TACC / launcher

A simple utility for executing multiple sequential or multi-threaded applications in a single multi-node batch job
MIT License
63 stars 33 forks source link

launcher runs too many jobs when using multiple nodes #48

Open schristley opened 6 years ago

schristley commented 6 years ago

I filed a TACC ticket (Ticket #43327) as I don't know if this is a launcher bug, or just an issue with TACC's current version of launcher.
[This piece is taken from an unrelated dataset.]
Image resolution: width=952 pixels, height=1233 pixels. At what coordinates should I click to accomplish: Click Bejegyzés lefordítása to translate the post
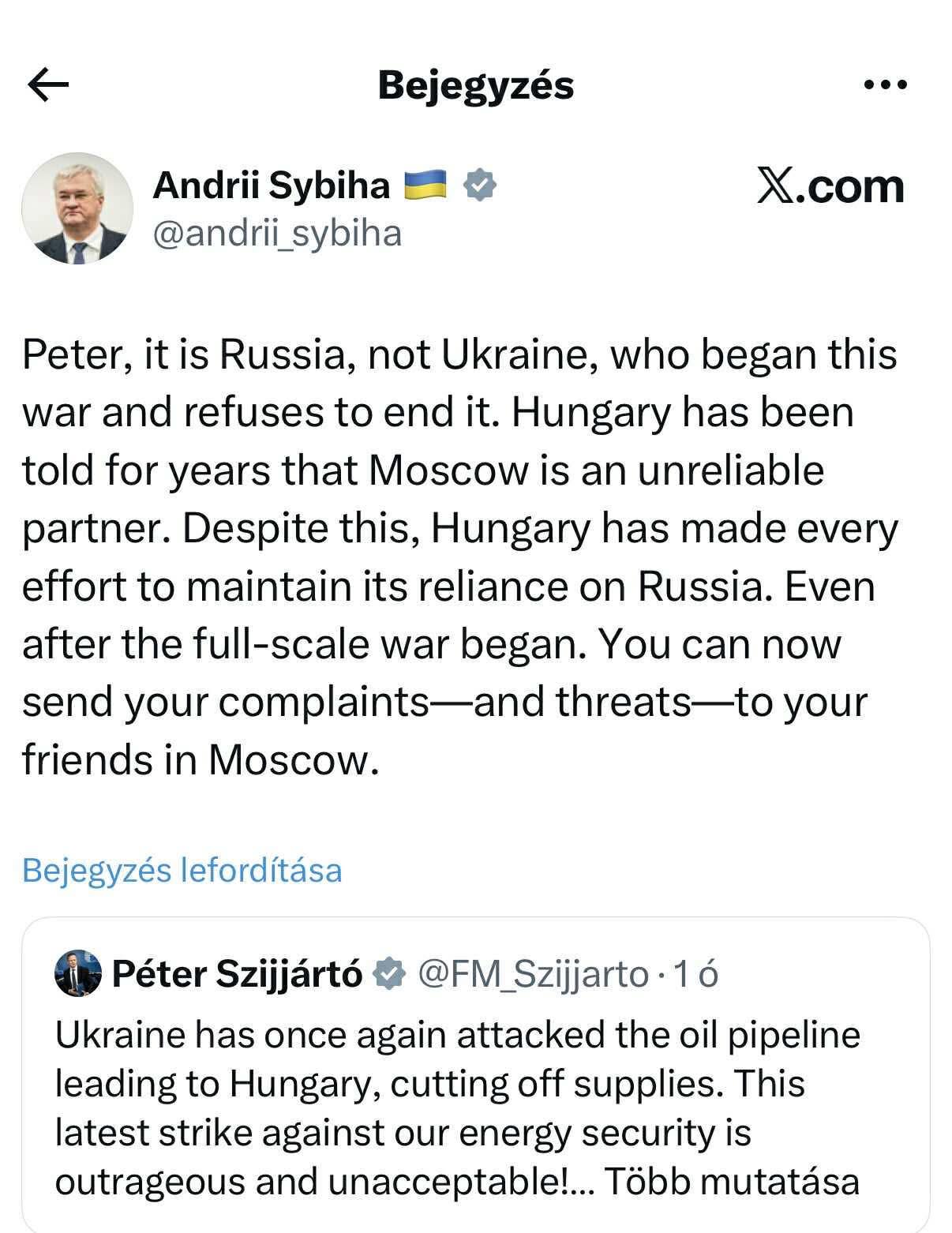tap(182, 870)
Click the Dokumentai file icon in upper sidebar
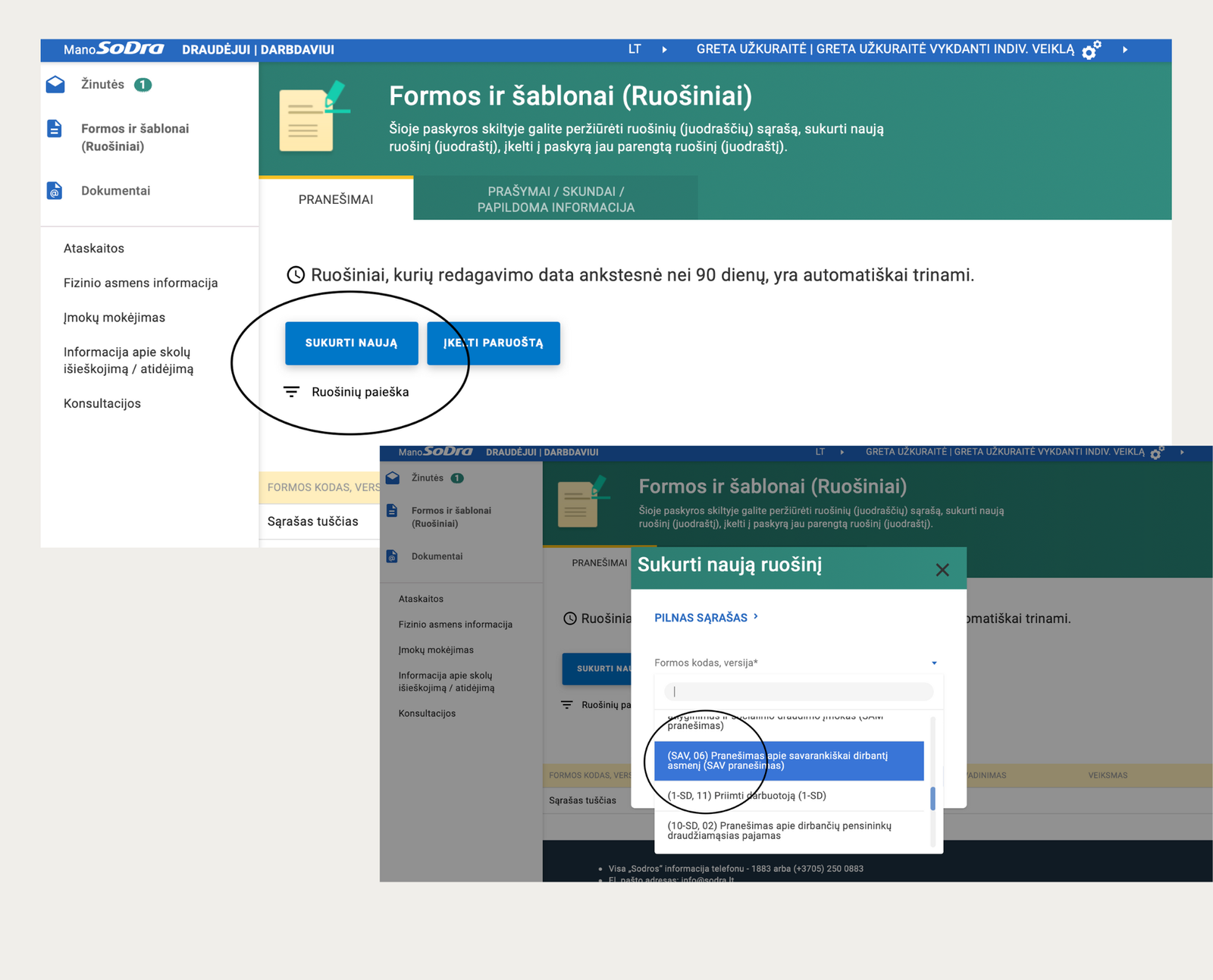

I'm using launcher module to run multiple processes across multiples nodes. When the number of commands is less than the total processes available, launcher runs the "last" command multiple times.

A test job that reproduces the bug is available here:

/scratch/01114/vdj/vdj/launcher-test

I create a simple joblist with 12 echo commands. LAUNCHER_PPN=4 and the job requests 4 nodes, which means that a total of 16 concurrent processes could be run, though only 12 are needed. Here you can see the summary printed by launcher.

------------- SUMMARY --------------- Number of hosts: 4 Working directory: /scratch/01114/vdj/vdj/launcher-test Processes per host: 4 Total processes: 16 Total jobs: 12 Scheduling method: interleaved


The last command in joblist is "echo 12", and this command is actually run 5 times. If you look at job.out, even though there are 12 total jobs, 16 jobs are actually run, with the last one being run multiple times.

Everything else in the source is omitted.